(Stored data entries)
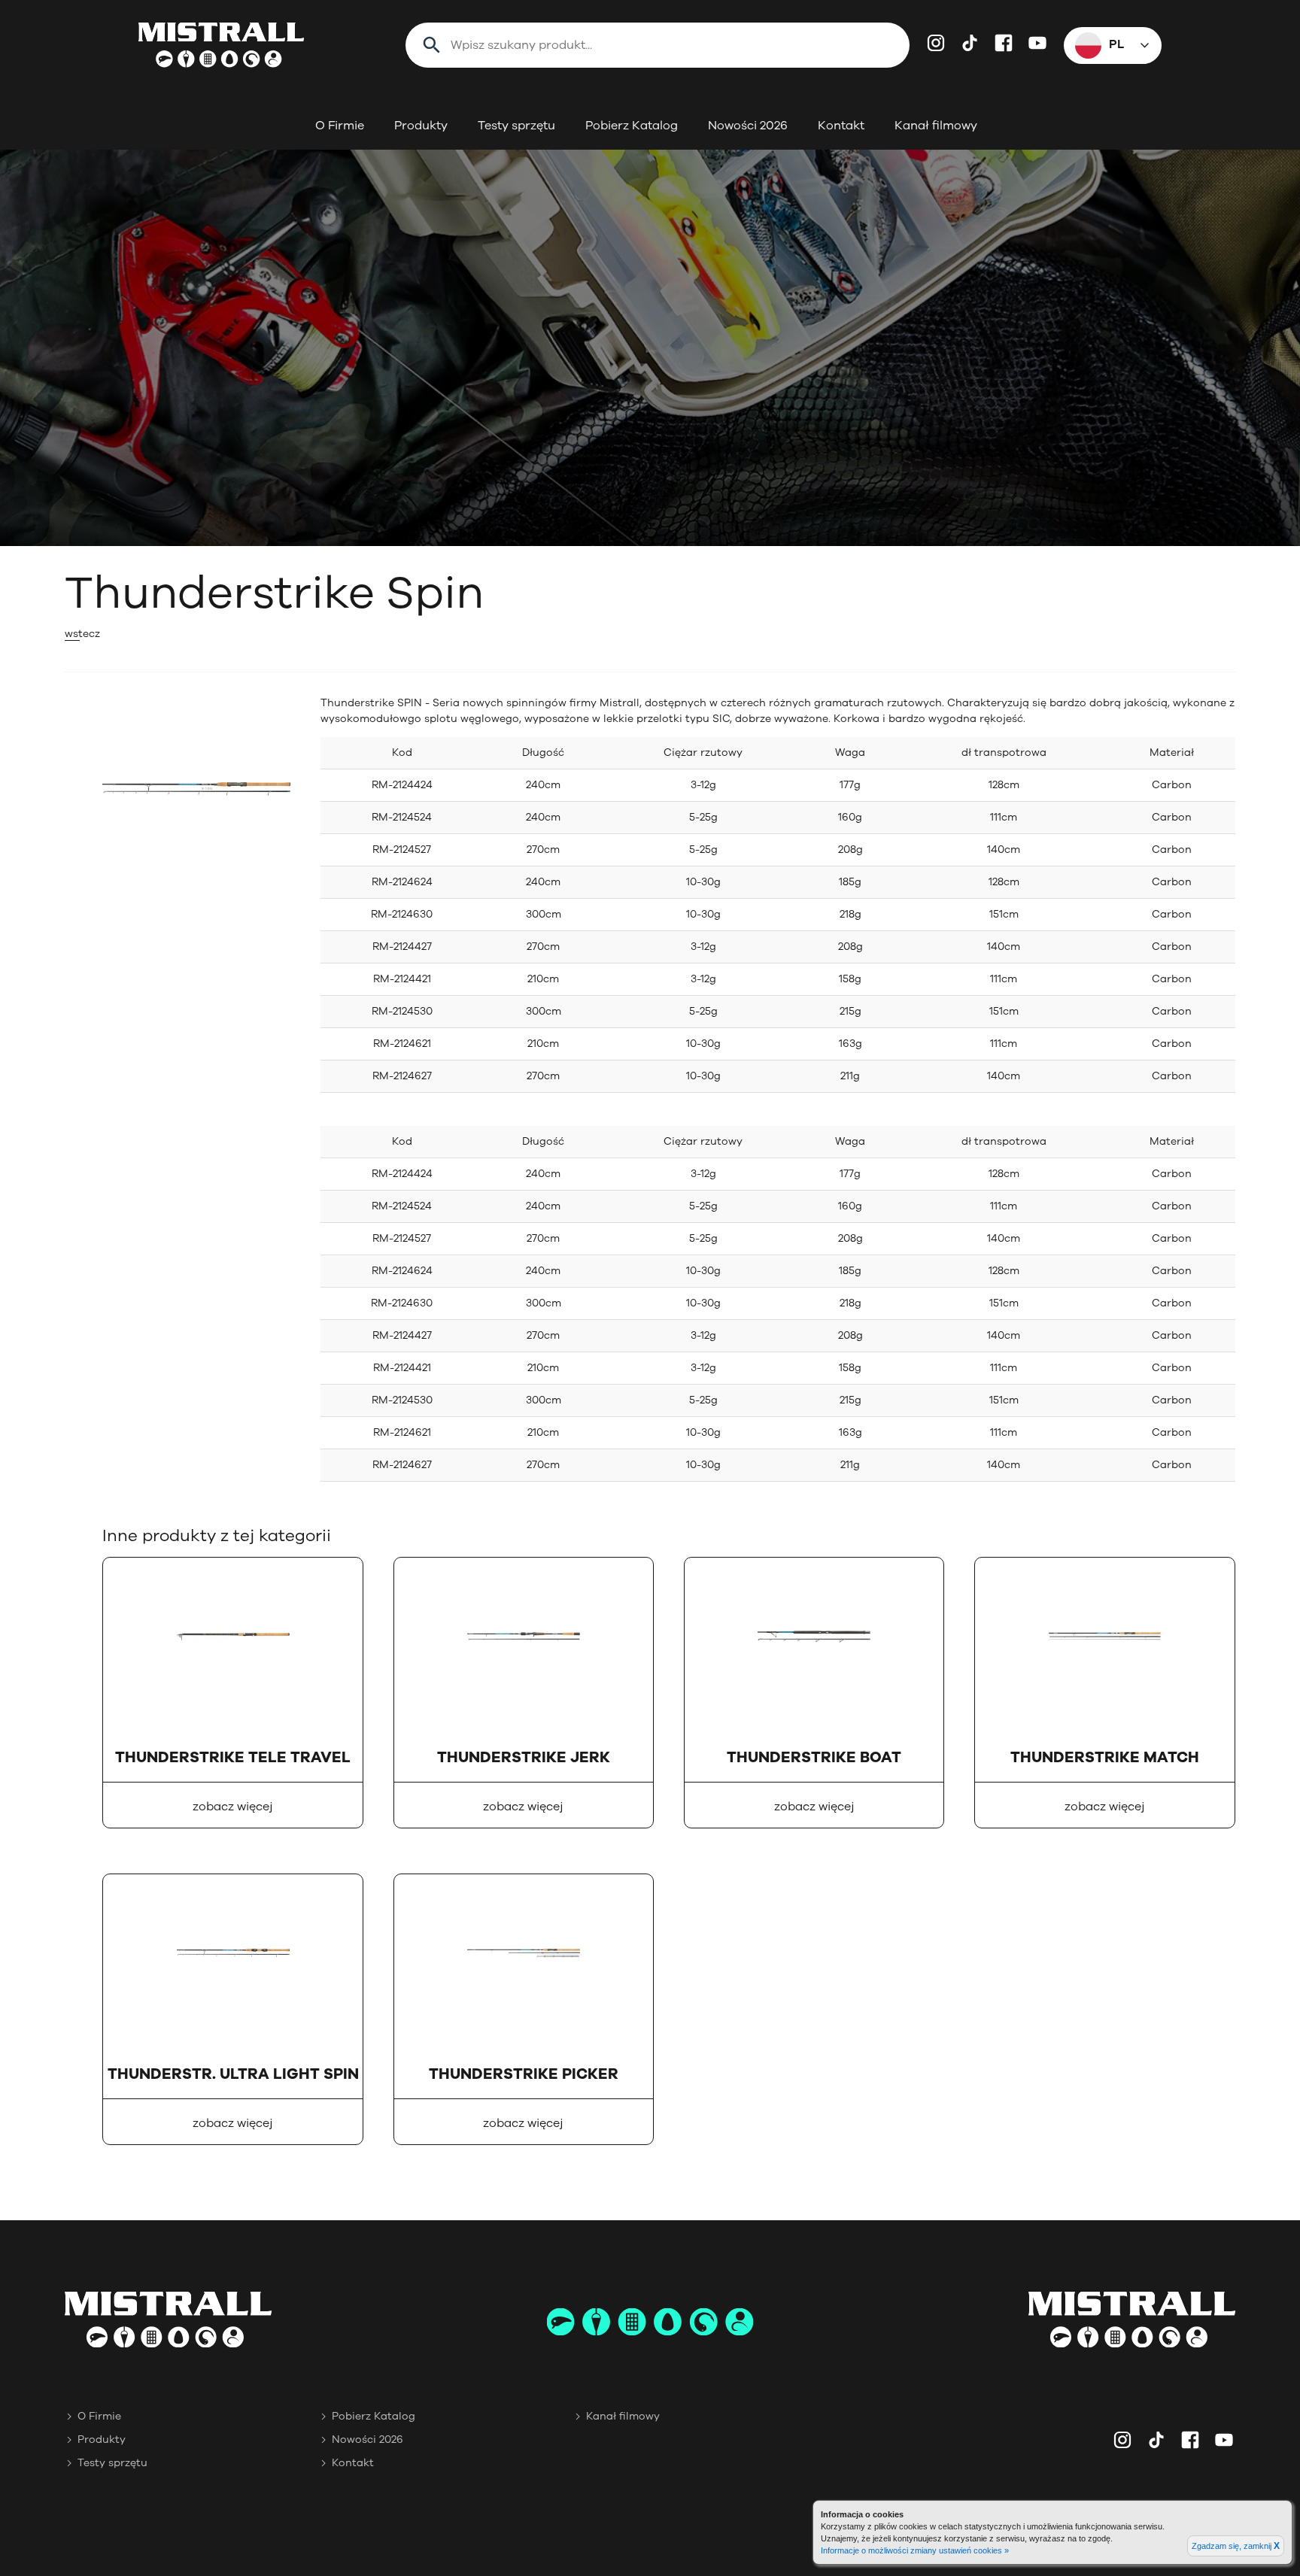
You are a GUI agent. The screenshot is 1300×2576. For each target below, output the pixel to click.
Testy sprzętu (516, 125)
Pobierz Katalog (631, 125)
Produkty (421, 125)
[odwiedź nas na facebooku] (1003, 43)
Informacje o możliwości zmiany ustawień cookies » (915, 2550)
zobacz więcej (233, 1806)
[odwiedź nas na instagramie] (936, 43)
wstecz (82, 634)
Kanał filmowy (936, 125)
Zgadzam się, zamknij (1236, 2546)
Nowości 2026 (748, 125)
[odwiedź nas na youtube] (1037, 43)
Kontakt (841, 125)
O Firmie (339, 125)
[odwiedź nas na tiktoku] (969, 43)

▶ [THE TASK]
An exact copy of the entries, without any pictures, is what the answer should be.

▶ [ANSWER FOR THE TASK]
You are a GUI agent. The screenshot is 1300×2576. For each target below, output the pixel to click.
Testy sprzętu (516, 125)
Pobierz Katalog (631, 125)
Produkty (421, 125)
[odwiedź nas na facebooku] (1003, 43)
Informacje o możliwości zmiany ustawień cookies » (915, 2550)
zobacz więcej (233, 1806)
[odwiedź nas na instagramie] (936, 43)
wstecz (82, 634)
Kanał filmowy (936, 125)
Zgadzam się, zamknij (1236, 2546)
Nowości 2026 (748, 125)
[odwiedź nas na youtube] (1037, 43)
Kontakt (841, 125)
O Firmie (339, 125)
[odwiedź nas na tiktoku] (969, 43)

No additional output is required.